Collected data entries:
◆ ◆ ◆

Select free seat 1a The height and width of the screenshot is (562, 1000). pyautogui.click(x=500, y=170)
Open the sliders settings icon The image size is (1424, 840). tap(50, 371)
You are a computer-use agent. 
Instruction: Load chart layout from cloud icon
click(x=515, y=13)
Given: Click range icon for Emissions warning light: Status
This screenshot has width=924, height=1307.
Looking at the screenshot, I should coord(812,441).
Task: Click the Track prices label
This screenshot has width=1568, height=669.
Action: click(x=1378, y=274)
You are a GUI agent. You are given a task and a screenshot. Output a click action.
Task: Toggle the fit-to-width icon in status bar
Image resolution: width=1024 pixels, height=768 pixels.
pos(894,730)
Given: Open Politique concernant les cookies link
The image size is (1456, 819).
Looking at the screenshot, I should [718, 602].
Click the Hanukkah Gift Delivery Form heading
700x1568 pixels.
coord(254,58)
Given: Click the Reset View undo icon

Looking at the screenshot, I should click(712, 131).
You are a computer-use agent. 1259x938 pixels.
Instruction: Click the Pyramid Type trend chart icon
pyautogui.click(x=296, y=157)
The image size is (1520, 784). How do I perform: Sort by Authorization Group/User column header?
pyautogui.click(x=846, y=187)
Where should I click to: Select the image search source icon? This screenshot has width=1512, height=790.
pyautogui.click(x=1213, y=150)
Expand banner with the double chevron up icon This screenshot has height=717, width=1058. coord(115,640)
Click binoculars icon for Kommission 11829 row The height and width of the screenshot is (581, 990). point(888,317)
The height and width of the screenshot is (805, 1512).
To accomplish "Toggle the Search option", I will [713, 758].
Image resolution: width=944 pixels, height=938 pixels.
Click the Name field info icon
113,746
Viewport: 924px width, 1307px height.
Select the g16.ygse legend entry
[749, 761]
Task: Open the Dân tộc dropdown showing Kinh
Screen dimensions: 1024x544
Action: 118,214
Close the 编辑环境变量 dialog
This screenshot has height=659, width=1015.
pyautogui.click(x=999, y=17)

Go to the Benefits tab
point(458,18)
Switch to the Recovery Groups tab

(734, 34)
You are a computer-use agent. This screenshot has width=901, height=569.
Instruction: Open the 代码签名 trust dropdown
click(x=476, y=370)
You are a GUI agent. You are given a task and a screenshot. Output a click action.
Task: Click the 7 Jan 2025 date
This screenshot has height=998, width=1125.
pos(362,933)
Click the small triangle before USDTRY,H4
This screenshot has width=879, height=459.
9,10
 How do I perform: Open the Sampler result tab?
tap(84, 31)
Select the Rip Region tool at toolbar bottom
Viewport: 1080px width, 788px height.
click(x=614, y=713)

◆ ◆ ◆

> _About this task_
Quote the data above in full, changing nothing.

> _Result of this exercise_
Select free seat 1a The height and width of the screenshot is (562, 1000). pyautogui.click(x=500, y=170)
Open the sliders settings icon The image size is (1424, 840). tap(50, 371)
You are a computer-use agent. 
Instruction: Load chart layout from cloud icon
click(x=515, y=13)
Given: Click range icon for Emissions warning light: Status
This screenshot has width=924, height=1307.
Looking at the screenshot, I should coord(812,441).
Task: Click the Track prices label
This screenshot has width=1568, height=669.
Action: click(x=1378, y=274)
You are a GUI agent. You are given a task and a screenshot. Output a click action.
Task: Toggle the fit-to-width icon in status bar
Image resolution: width=1024 pixels, height=768 pixels.
pos(894,730)
Given: Open Politique concernant les cookies link
The image size is (1456, 819).
Looking at the screenshot, I should [718, 602].
Click the Hanukkah Gift Delivery Form heading
700x1568 pixels.
coord(254,58)
Given: Click the Reset View undo icon

Looking at the screenshot, I should click(712, 131).
You are a computer-use agent. 1259x938 pixels.
Instruction: Click the Pyramid Type trend chart icon
pyautogui.click(x=296, y=157)
The image size is (1520, 784). How do I perform: Sort by Authorization Group/User column header?
pyautogui.click(x=846, y=187)
Where should I click to: Select the image search source icon? This screenshot has width=1512, height=790.
pyautogui.click(x=1213, y=150)
Expand banner with the double chevron up icon This screenshot has height=717, width=1058. coord(115,640)
Click binoculars icon for Kommission 11829 row The height and width of the screenshot is (581, 990). point(888,317)
The height and width of the screenshot is (805, 1512).
To accomplish "Toggle the Search option", I will [713, 758].
Image resolution: width=944 pixels, height=938 pixels.
Click the Name field info icon
113,746
Viewport: 924px width, 1307px height.
Select the g16.ygse legend entry
[749, 761]
Task: Open the Dân tộc dropdown showing Kinh
Screen dimensions: 1024x544
Action: 118,214
Close the 编辑环境变量 dialog
This screenshot has height=659, width=1015.
pyautogui.click(x=999, y=17)

Go to the Benefits tab
point(458,18)
Switch to the Recovery Groups tab

(734, 34)
You are a computer-use agent. This screenshot has width=901, height=569.
Instruction: Open the 代码签名 trust dropdown
click(x=476, y=370)
You are a GUI agent. You are given a task and a screenshot. Output a click action.
Task: Click the 7 Jan 2025 date
This screenshot has height=998, width=1125.
pos(362,933)
Click the small triangle before USDTRY,H4
This screenshot has width=879, height=459.
9,10
 How do I perform: Open the Sampler result tab?
tap(84, 31)
Select the Rip Region tool at toolbar bottom
Viewport: 1080px width, 788px height.
click(x=614, y=713)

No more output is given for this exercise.